• Exercise aim: Put the lines of the items below, from the line containing "Task: Open the Project properties dropdown" through the end of the items, into a JSON list of strings with one string per line, skipping blank lines. Leave the pictures out of your answer.

(Word and item location records)
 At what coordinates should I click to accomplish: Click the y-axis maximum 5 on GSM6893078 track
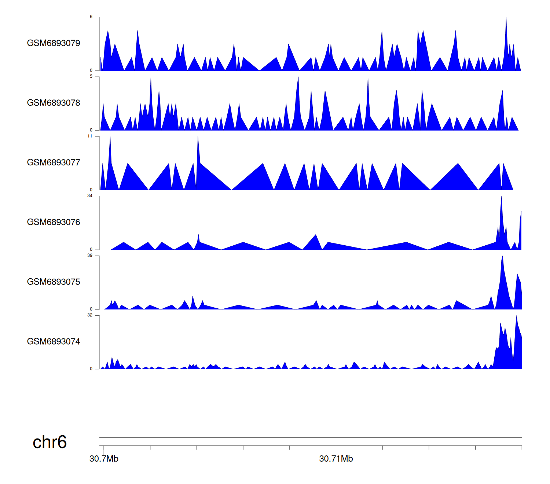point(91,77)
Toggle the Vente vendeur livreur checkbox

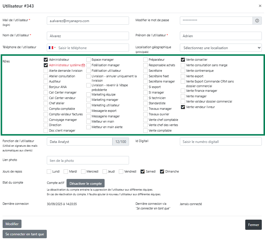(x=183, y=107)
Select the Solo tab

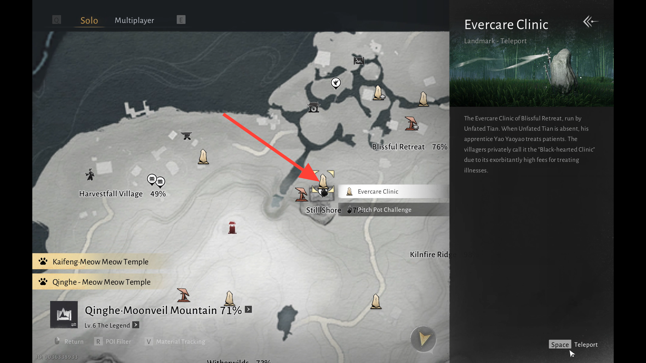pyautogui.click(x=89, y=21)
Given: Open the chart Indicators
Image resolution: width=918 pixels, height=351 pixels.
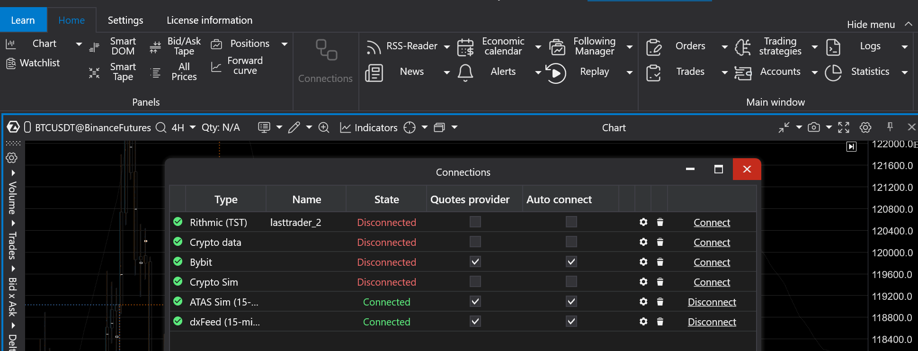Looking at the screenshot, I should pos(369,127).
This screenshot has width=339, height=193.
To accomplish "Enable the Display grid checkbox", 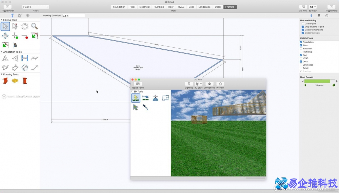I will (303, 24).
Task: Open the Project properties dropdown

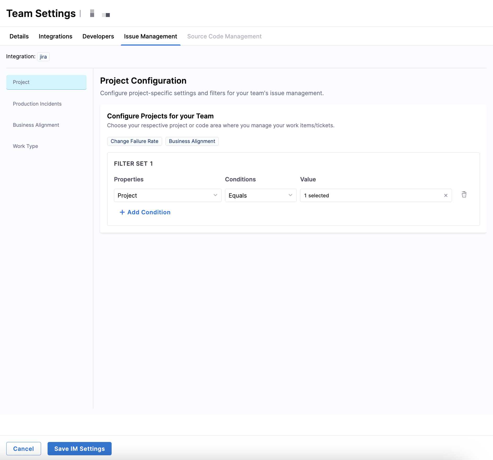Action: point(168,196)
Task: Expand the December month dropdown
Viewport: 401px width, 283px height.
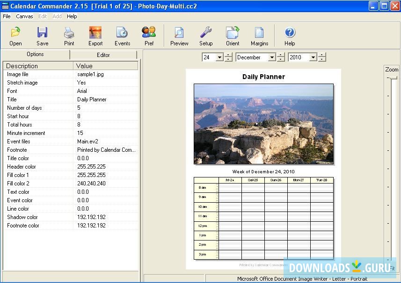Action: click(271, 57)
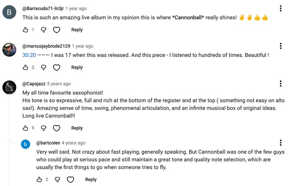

• Output:
[
  "Task: Open the Project properties dropdown",
  "Action: point(168,196)",
  "Task: Expand the December month dropdown",
  "Viewport: 401px width, 283px height.",
  "Action: click(271, 57)"
]